The order was passed by a bench headed by Justice Ashok Bhushan, on a petition filed by the institute’s former Vice Chancellor Professor R Venkata Rao and the father of a law aspirant. The petitioners challenged the National Law School of India University’s decision to conduct a separate exam while continuing as a member of the consortium of National Law Universities. They had also argued that a separate exam would pressurise the students, who had been expecting that preparing for the Common Law Admission Test would suffice.
“The sudden and capricious decision of the NLSIU has not only thrown the aspirants of CLAT 2020 into frenzy and in a state of fear and confusion, it has also severely jeopardized the position of the university in the consortium,” the petitioners had said, according to PTI. “Due to the whimsical conduct of the University, the children are put to extreme pressure and mental stress.”
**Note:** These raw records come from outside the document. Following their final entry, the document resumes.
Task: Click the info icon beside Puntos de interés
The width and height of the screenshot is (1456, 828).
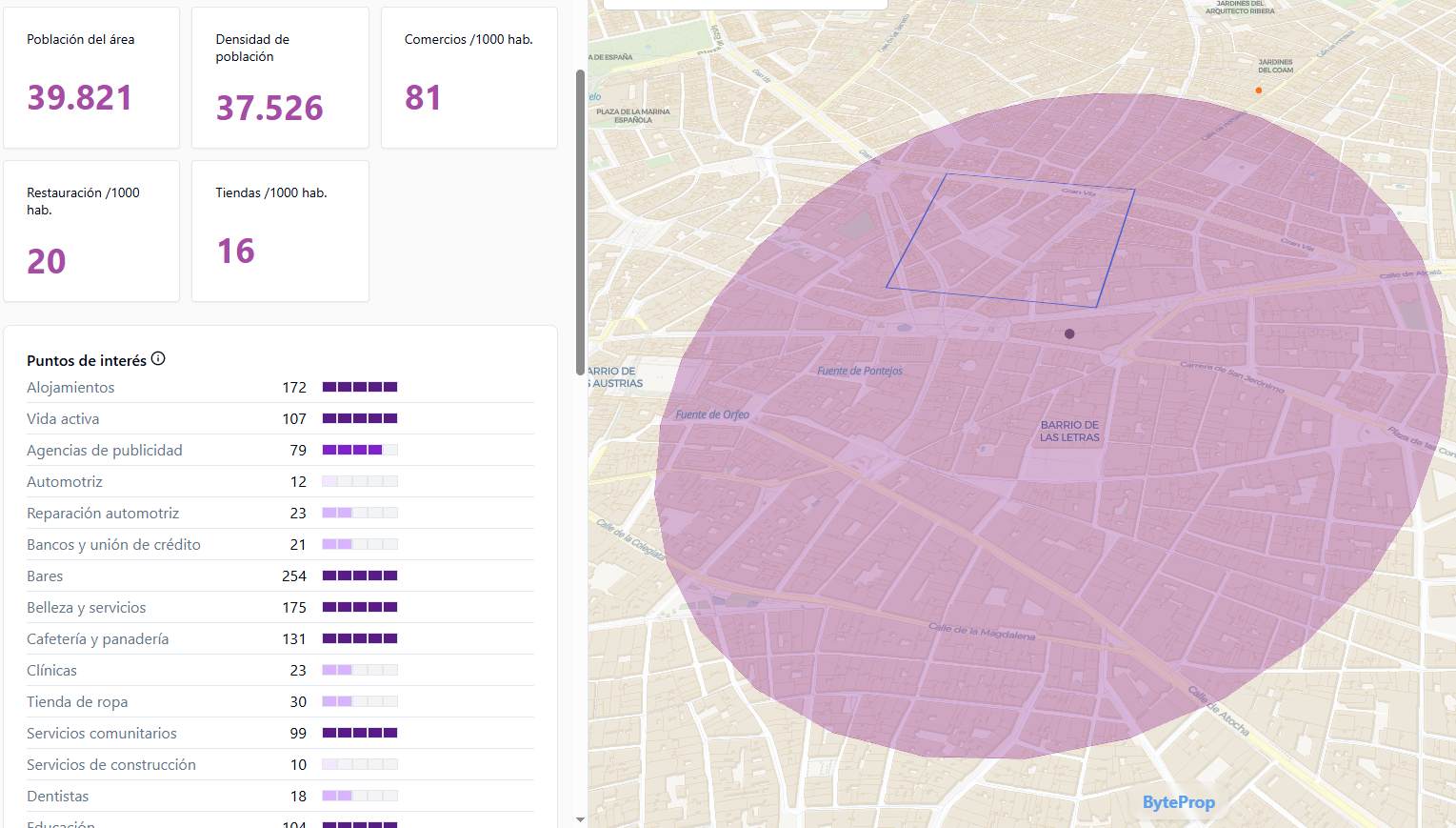Action: (158, 359)
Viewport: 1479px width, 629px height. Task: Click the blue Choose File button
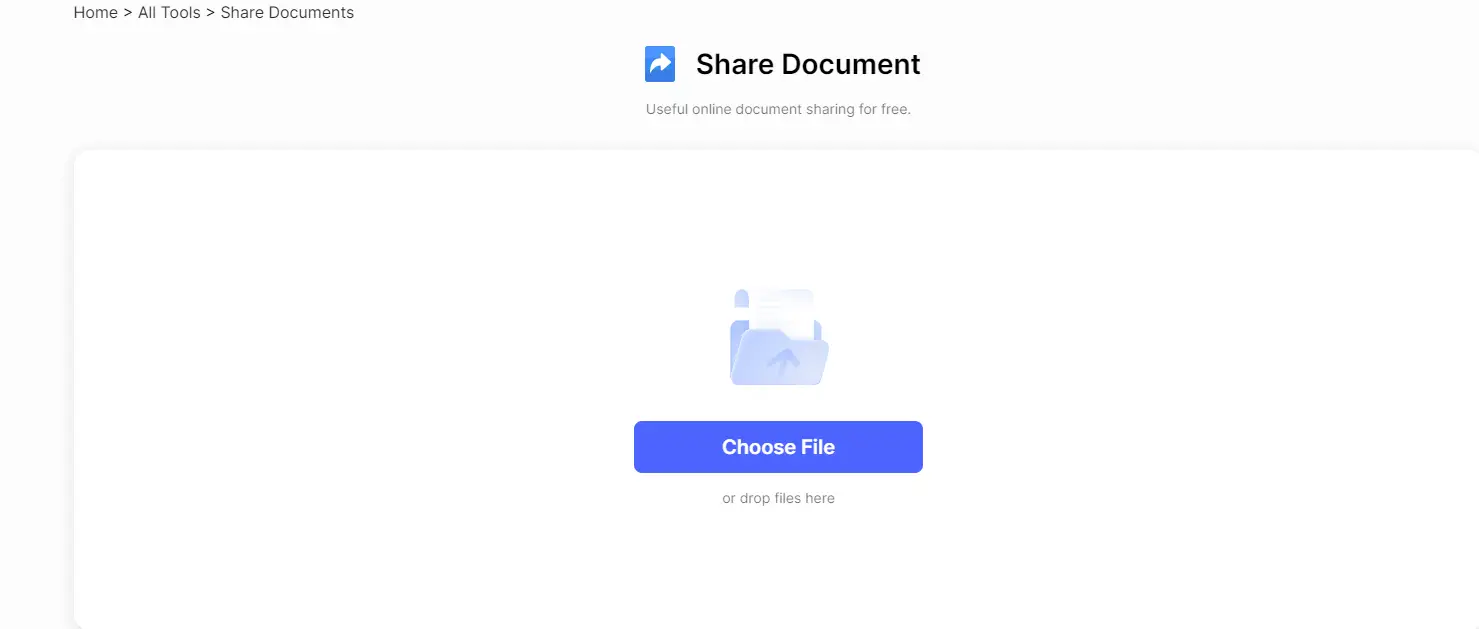click(x=778, y=447)
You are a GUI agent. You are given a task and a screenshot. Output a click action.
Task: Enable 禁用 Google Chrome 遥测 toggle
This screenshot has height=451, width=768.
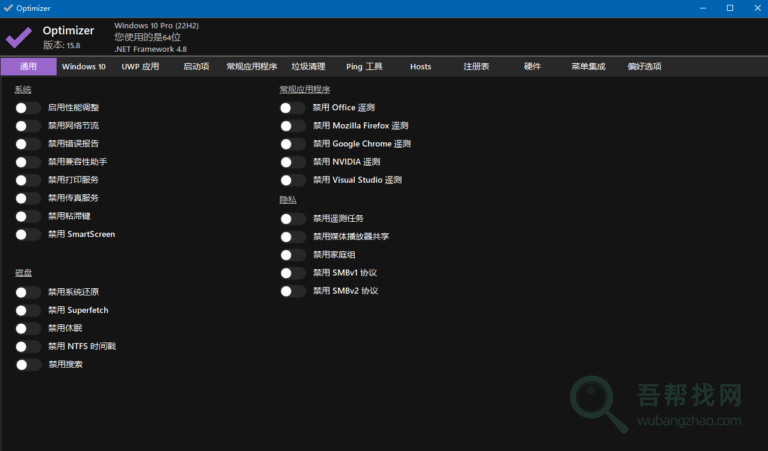[x=293, y=144]
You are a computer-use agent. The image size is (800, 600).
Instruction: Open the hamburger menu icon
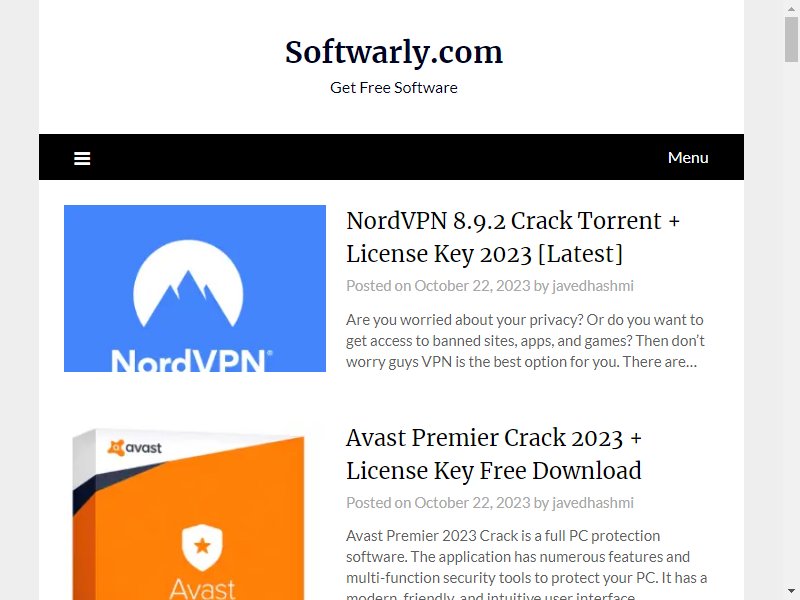click(x=82, y=158)
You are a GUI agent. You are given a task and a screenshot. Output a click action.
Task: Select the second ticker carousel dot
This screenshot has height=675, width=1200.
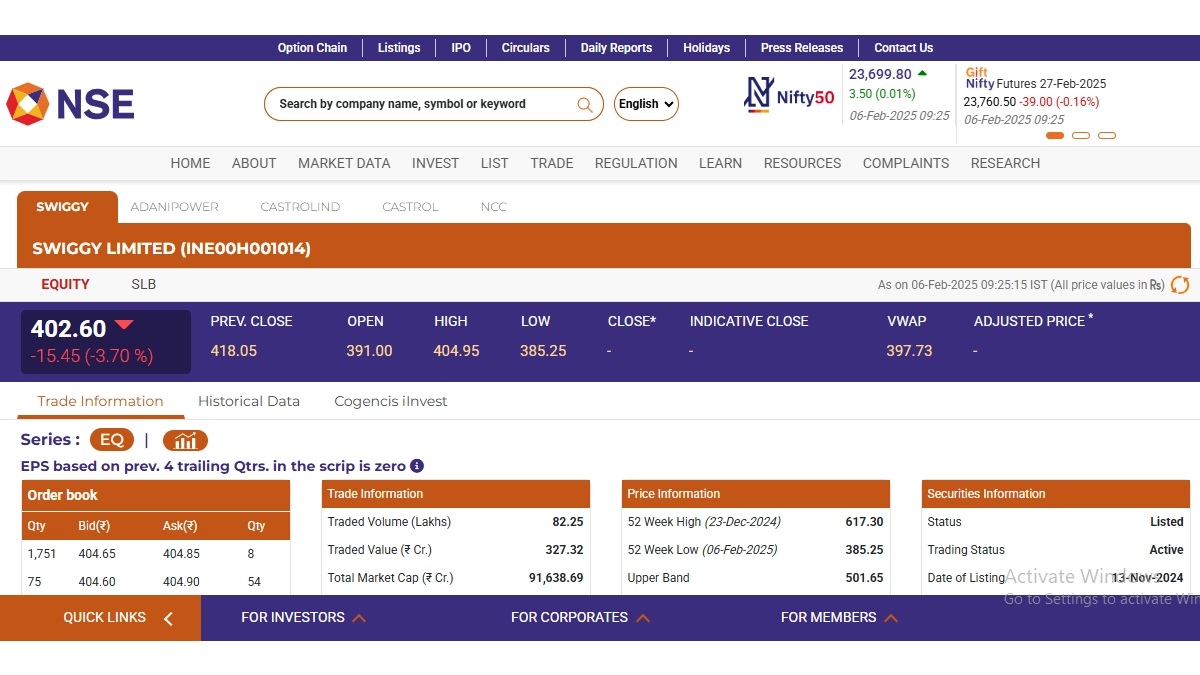pos(1081,135)
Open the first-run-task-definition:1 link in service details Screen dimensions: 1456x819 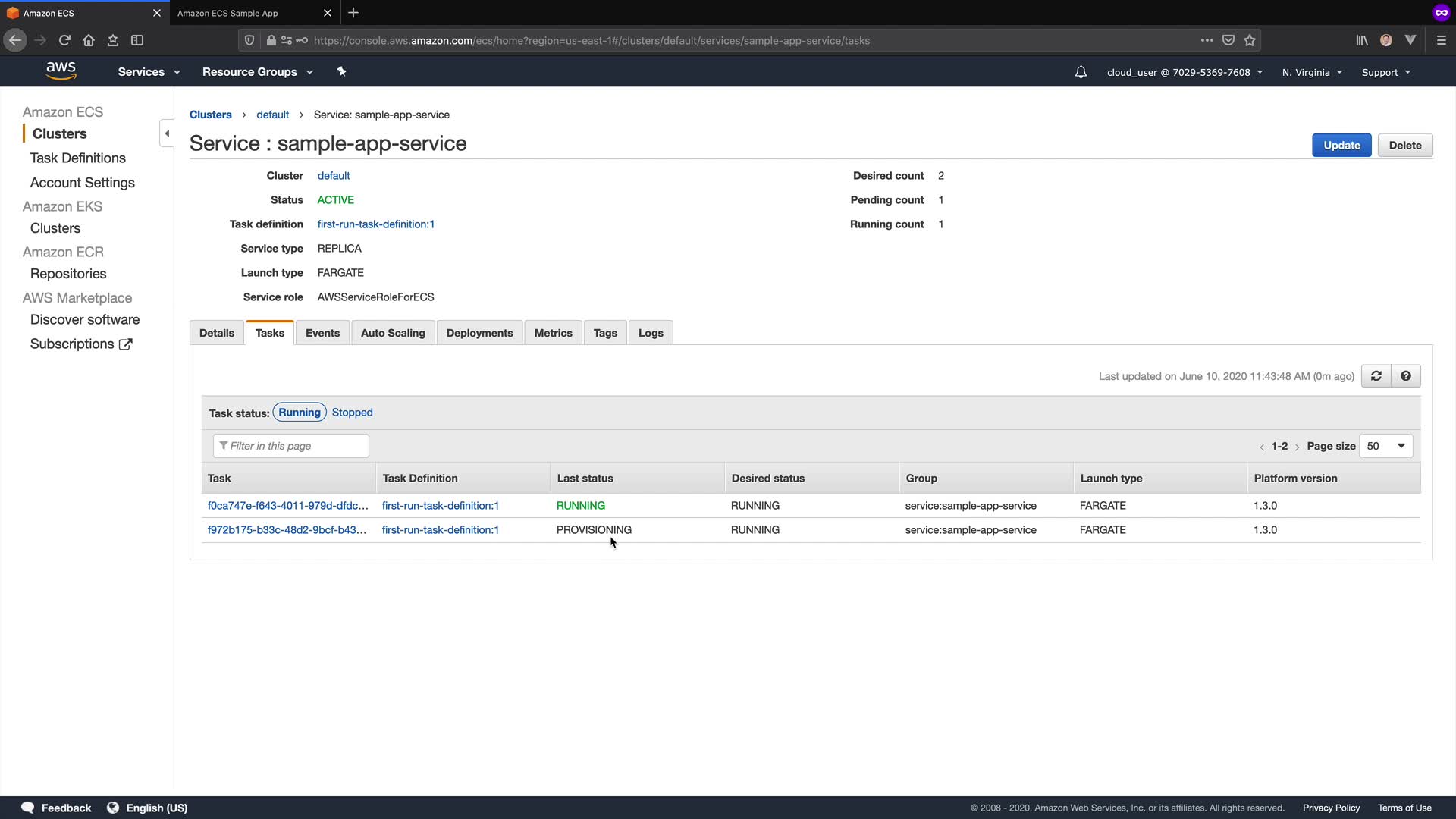375,224
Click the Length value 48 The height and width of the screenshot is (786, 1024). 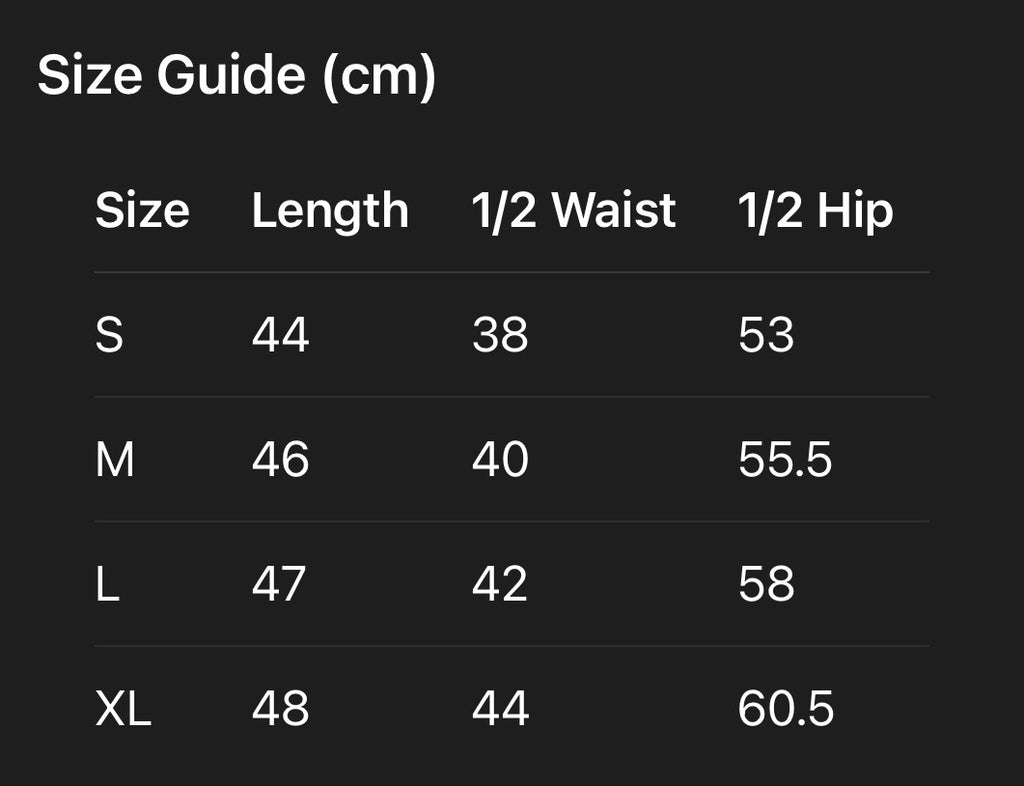281,709
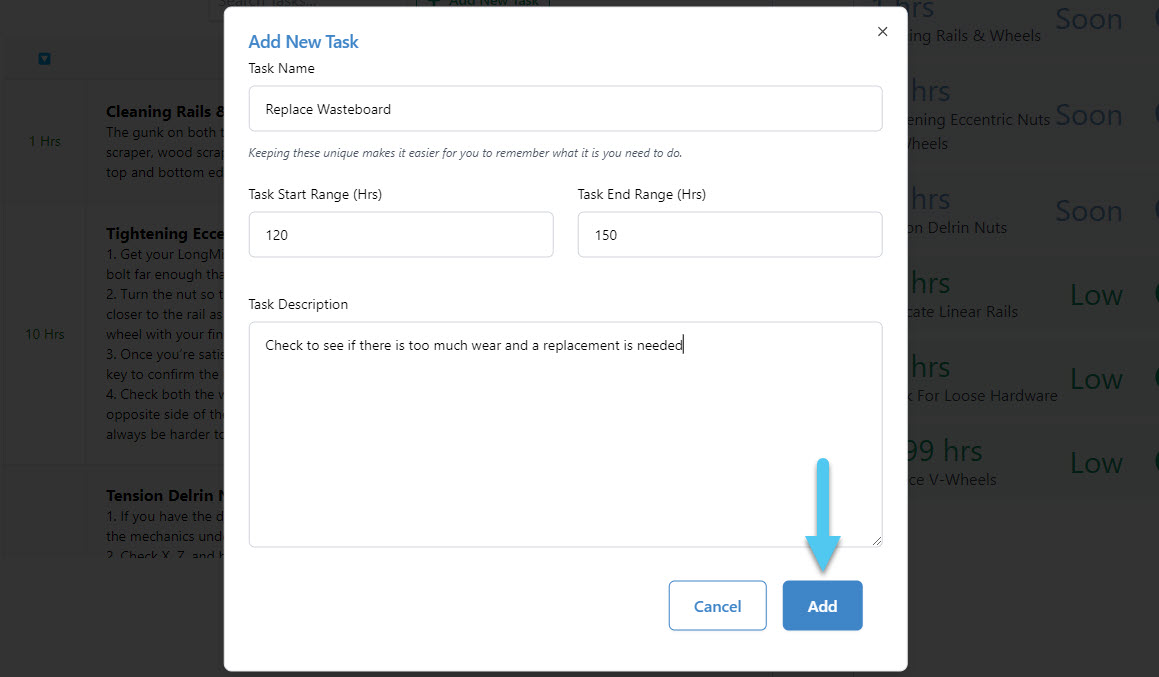Viewport: 1159px width, 677px height.
Task: Click the Soon status beside Tension Delrin Nuts
Action: (x=1088, y=211)
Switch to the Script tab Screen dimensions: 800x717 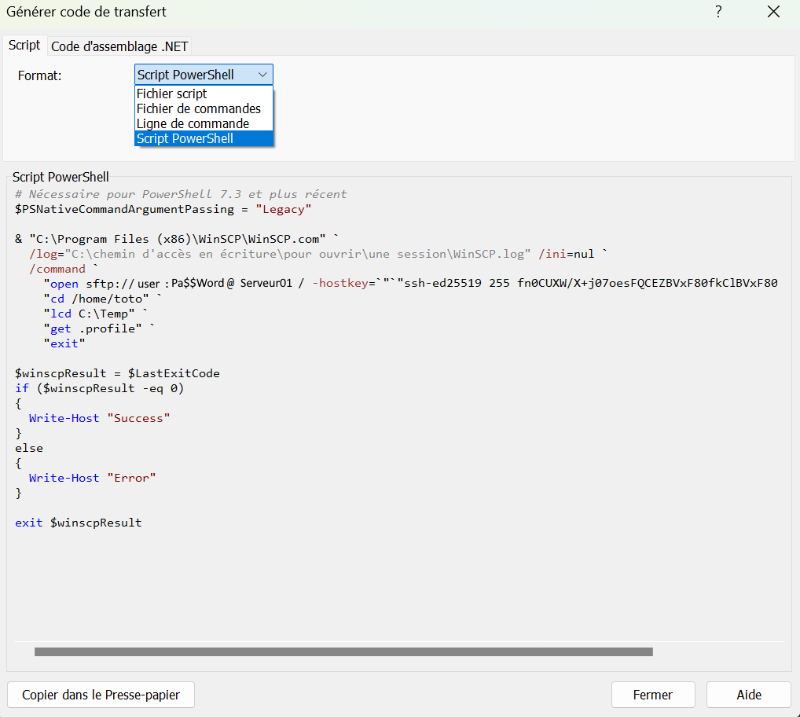point(24,45)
On September 11, the top court had allowed the institute to conduct the exam the next day but stopped it from publishing the results or making admissions based on it.
Several students who took the test on September 12 in online mode complained of technical glitches. The university held a re-test on September 14, but then complaints emerged about the question paper being leaked.
The university had defended its decision to hold the exam, saying that it was “uniquely disadvantaged” due to the repeated postponement of the Common Law Admission Test and a trimester system, which was different from other universities. The university had argued that it would face a “zero year” if admissions did not take place in September.